Task instructions >>
Copy each record below without changing a single word.

═══ Entries supplied

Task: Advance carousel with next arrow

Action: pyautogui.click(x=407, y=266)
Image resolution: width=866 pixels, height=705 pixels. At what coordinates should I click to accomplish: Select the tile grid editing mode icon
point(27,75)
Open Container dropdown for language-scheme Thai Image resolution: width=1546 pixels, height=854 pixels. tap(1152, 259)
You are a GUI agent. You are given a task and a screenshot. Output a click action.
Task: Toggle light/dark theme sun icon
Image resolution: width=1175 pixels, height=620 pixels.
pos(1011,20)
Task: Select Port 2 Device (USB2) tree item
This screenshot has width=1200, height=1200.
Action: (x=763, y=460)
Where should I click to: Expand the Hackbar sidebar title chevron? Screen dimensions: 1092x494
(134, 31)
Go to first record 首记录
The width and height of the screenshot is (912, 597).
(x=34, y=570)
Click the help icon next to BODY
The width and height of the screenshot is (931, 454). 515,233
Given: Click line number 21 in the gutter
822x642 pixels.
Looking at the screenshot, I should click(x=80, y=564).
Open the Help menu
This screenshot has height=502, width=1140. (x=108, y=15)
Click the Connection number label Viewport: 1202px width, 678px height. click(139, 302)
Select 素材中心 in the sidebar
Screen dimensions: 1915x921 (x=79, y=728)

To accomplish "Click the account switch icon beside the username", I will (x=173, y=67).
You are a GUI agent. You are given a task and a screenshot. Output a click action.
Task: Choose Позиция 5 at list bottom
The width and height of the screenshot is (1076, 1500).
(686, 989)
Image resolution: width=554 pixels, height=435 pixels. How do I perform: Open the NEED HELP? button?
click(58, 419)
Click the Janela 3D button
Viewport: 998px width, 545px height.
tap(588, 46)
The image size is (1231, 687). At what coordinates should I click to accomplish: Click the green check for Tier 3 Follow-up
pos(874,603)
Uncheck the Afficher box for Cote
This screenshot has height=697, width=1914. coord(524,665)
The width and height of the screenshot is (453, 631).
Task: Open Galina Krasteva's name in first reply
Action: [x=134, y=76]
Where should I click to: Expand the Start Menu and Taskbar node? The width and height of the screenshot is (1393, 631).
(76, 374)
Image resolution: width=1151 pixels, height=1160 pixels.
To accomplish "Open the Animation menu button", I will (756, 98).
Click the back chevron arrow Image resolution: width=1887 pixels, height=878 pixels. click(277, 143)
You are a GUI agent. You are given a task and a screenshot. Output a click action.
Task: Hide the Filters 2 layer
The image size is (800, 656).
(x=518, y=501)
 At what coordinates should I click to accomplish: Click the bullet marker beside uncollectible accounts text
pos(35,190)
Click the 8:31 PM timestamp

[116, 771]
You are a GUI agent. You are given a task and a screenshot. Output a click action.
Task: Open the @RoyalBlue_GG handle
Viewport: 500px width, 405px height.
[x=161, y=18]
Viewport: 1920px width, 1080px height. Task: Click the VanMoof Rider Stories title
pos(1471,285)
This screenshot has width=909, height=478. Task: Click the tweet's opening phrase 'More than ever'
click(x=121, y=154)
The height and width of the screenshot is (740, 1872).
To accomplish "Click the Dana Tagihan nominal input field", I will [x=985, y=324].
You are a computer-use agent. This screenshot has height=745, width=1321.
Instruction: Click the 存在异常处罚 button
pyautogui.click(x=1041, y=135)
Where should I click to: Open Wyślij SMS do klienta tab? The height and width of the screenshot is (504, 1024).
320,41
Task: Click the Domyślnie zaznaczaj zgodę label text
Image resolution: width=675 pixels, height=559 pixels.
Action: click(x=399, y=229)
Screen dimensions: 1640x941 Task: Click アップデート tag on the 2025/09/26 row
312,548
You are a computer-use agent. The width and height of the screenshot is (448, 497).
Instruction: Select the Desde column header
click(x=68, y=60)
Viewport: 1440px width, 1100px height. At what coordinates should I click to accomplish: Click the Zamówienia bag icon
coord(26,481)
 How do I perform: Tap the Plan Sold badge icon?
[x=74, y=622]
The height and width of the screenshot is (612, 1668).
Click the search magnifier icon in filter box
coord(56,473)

══════

Solution to this problem >>
Task: Advance carousel with next arrow

Action: pyautogui.click(x=407, y=266)
Image resolution: width=866 pixels, height=705 pixels. At what coordinates should I click to accomplish: Select the tile grid editing mode icon
point(27,75)
Open Container dropdown for language-scheme Thai Image resolution: width=1546 pixels, height=854 pixels. tap(1152, 259)
You are a GUI agent. You are given a task and a screenshot. Output a click action.
Task: Toggle light/dark theme sun icon
Image resolution: width=1175 pixels, height=620 pixels.
pos(1011,20)
Task: Select Port 2 Device (USB2) tree item
This screenshot has width=1200, height=1200.
Action: (x=763, y=460)
Where should I click to: Expand the Hackbar sidebar title chevron? Screen dimensions: 1092x494
(134, 31)
Go to first record 首记录
The width and height of the screenshot is (912, 597).
(x=34, y=570)
Click the help icon next to BODY
The width and height of the screenshot is (931, 454). 515,233
Given: Click line number 21 in the gutter
822x642 pixels.
Looking at the screenshot, I should click(x=80, y=564).
Open the Help menu
This screenshot has height=502, width=1140. (x=108, y=15)
Click the Connection number label Viewport: 1202px width, 678px height. click(139, 302)
Select 素材中心 in the sidebar
Screen dimensions: 1915x921 (x=79, y=728)

To accomplish "Click the account switch icon beside the username", I will (x=173, y=67).
You are a GUI agent. You are given a task and a screenshot. Output a click action.
Task: Choose Позиция 5 at list bottom
The width and height of the screenshot is (1076, 1500).
(686, 989)
Image resolution: width=554 pixels, height=435 pixels. How do I perform: Open the NEED HELP? button?
click(58, 419)
Click the Janela 3D button
Viewport: 998px width, 545px height.
tap(588, 46)
The image size is (1231, 687). At what coordinates should I click to accomplish: Click the green check for Tier 3 Follow-up
pos(874,603)
Uncheck the Afficher box for Cote
This screenshot has height=697, width=1914. coord(524,665)
The width and height of the screenshot is (453, 631).
Task: Open Galina Krasteva's name in first reply
Action: [x=134, y=76]
Where should I click to: Expand the Start Menu and Taskbar node? The width and height of the screenshot is (1393, 631).
(76, 374)
Image resolution: width=1151 pixels, height=1160 pixels.
To accomplish "Open the Animation menu button", I will (756, 98).
Click the back chevron arrow Image resolution: width=1887 pixels, height=878 pixels. click(277, 143)
You are a GUI agent. You are given a task and a screenshot. Output a click action.
Task: Hide the Filters 2 layer
The image size is (800, 656).
(x=518, y=501)
 At what coordinates should I click to accomplish: Click the bullet marker beside uncollectible accounts text
pos(35,190)
Click the 8:31 PM timestamp

[116, 771]
You are a GUI agent. You are given a task and a screenshot. Output a click action.
Task: Open the @RoyalBlue_GG handle
Viewport: 500px width, 405px height.
[x=161, y=18]
Viewport: 1920px width, 1080px height. Task: Click the VanMoof Rider Stories title
pos(1471,285)
This screenshot has width=909, height=478. Task: Click the tweet's opening phrase 'More than ever'
click(x=121, y=154)
The height and width of the screenshot is (740, 1872).
To accomplish "Click the Dana Tagihan nominal input field", I will [x=985, y=324].
You are a computer-use agent. This screenshot has height=745, width=1321.
Instruction: Click the 存在异常处罚 button
pyautogui.click(x=1041, y=135)
Where should I click to: Open Wyślij SMS do klienta tab? The height and width of the screenshot is (504, 1024).
320,41
Task: Click the Domyślnie zaznaczaj zgodę label text
Image resolution: width=675 pixels, height=559 pixels.
Action: click(x=399, y=229)
Screen dimensions: 1640x941 Task: Click アップデート tag on the 2025/09/26 row
312,548
You are a computer-use agent. The width and height of the screenshot is (448, 497).
Instruction: Select the Desde column header
click(x=68, y=60)
Viewport: 1440px width, 1100px height. At what coordinates should I click to accomplish: Click the Zamówienia bag icon
coord(26,481)
 How do I perform: Tap the Plan Sold badge icon?
[x=74, y=622]
The height and width of the screenshot is (612, 1668).
Click the search magnifier icon in filter box
coord(56,473)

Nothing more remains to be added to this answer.